## Required work
Go through the listing below and gather every line with the word "computer".

## Data for review
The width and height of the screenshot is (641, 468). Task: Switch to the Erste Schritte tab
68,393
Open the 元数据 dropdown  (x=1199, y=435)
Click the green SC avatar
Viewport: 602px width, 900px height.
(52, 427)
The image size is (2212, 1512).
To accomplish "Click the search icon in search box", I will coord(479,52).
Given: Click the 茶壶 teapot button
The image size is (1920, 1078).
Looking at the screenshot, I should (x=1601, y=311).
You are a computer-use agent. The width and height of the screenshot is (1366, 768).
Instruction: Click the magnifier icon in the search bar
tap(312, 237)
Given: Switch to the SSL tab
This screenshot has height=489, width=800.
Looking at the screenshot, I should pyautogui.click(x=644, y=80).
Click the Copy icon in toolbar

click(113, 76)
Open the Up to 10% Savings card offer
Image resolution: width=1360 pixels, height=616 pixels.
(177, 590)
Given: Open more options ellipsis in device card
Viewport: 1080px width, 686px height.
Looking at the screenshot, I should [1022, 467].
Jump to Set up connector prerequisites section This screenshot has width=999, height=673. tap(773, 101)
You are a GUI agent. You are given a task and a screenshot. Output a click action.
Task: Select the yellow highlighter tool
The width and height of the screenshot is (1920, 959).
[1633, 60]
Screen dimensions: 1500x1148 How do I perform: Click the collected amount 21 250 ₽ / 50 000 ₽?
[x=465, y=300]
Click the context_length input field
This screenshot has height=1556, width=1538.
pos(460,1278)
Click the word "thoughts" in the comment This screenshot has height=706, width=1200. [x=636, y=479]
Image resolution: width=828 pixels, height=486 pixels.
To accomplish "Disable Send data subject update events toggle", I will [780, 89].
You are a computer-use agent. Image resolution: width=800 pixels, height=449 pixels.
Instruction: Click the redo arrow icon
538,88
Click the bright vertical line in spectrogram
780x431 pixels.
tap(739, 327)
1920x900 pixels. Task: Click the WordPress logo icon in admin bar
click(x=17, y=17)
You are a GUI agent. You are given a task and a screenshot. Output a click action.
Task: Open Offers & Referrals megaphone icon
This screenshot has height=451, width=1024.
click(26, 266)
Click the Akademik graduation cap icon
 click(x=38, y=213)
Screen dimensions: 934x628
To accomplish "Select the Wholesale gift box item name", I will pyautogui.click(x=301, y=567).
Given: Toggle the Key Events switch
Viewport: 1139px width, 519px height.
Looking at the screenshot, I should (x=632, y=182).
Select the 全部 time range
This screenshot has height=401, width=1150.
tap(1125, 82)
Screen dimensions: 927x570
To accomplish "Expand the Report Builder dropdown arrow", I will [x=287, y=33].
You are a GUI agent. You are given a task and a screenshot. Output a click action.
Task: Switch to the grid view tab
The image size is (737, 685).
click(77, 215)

## Answer space
You are a computer-use agent. The width and height of the screenshot is (1366, 768).
You are a computer-use agent. Image resolution: width=800 pixels, height=449 pixels.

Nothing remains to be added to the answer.